Union leaders and critics also point to the history of U.S. aviation security prior to the September 11, 2001, attacks, when all airport security was handled by private companies—a system widely judged to have failed. They stress that the TSA, while imperfect, operates under strict federal accountability structures designed to maintain uniform standards nationwide. Opponents worry that competitive pressure to cut costs could erode those standards, leading to inconsistent training, reduced job protections, and potential vulnerabilities in security.
Public and industry reaction to the SPP has been mixed. Some travelers at privatized airports have reported shorter lines and more courteous service. Airport managers appreciate the flexibility to tailor contracts to local needs. However, labor unions and TSA officials emphasize the value of experienced federal screeners and caution against any shift that might dilute training or oversight.
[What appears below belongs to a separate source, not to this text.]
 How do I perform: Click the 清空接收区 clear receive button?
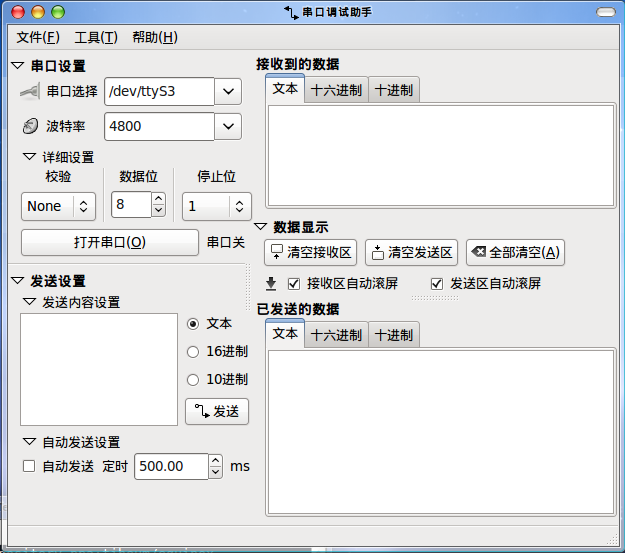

As Aviation A2Z reported, "federal oversight must remain sufficiently robust to guarantee that safety is never compromised."
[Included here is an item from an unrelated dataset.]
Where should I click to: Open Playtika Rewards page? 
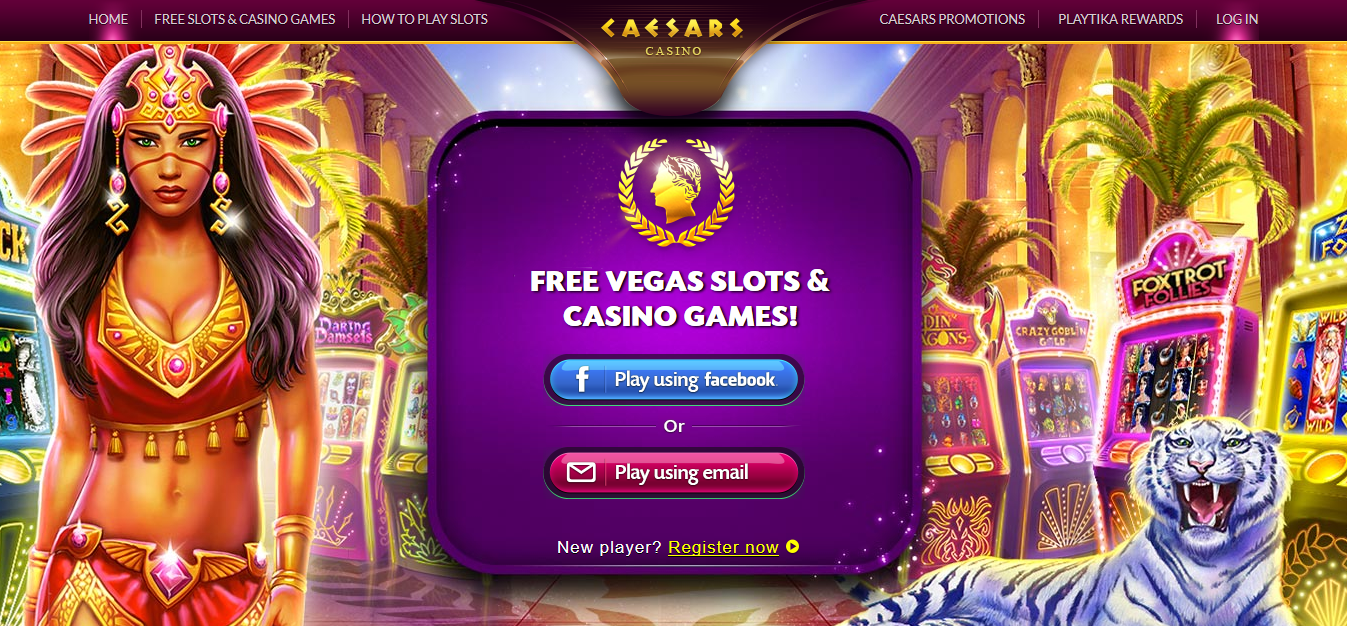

The Trump administration’s 2027 budget proposal is, in many ways, a reflection of its broader priorities. Alongside the TSA reforms, the budget requests $63 billion for the Department of Homeland Security for 2027—a 3.3% decrease from 2026, according to FOX News—and proposes a $247 million cut to TSA screening funding. The White House has described the TSA as a "troubled Federal agency," citing failed audits, intrusive screening measures, and security lapses as justification for reform.
Congress, however, holds the purse strings. As lawmakers debate the budget, the fate of the TSA privatization plan remains uncertain. The annual budget proposal is, as FOX News noted, "a reflection of the administration’s values and does not carry the force of law." Congress often rejects or significantly alters presidential budget requests, and the current debate over 2026 funding for the Department of Homeland Security has already led to a record-length partial shutdown.
As the discussion continues, the stakes are high for travelers, airport workers, and the broader public. Will privatization deliver the promised savings and improvements, or will it open the door to new risks and inequities? For now, the only certainty is that the future of U.S. airport security is once again up for debate—and the outcome will shape how Americans experience air travel for years to come.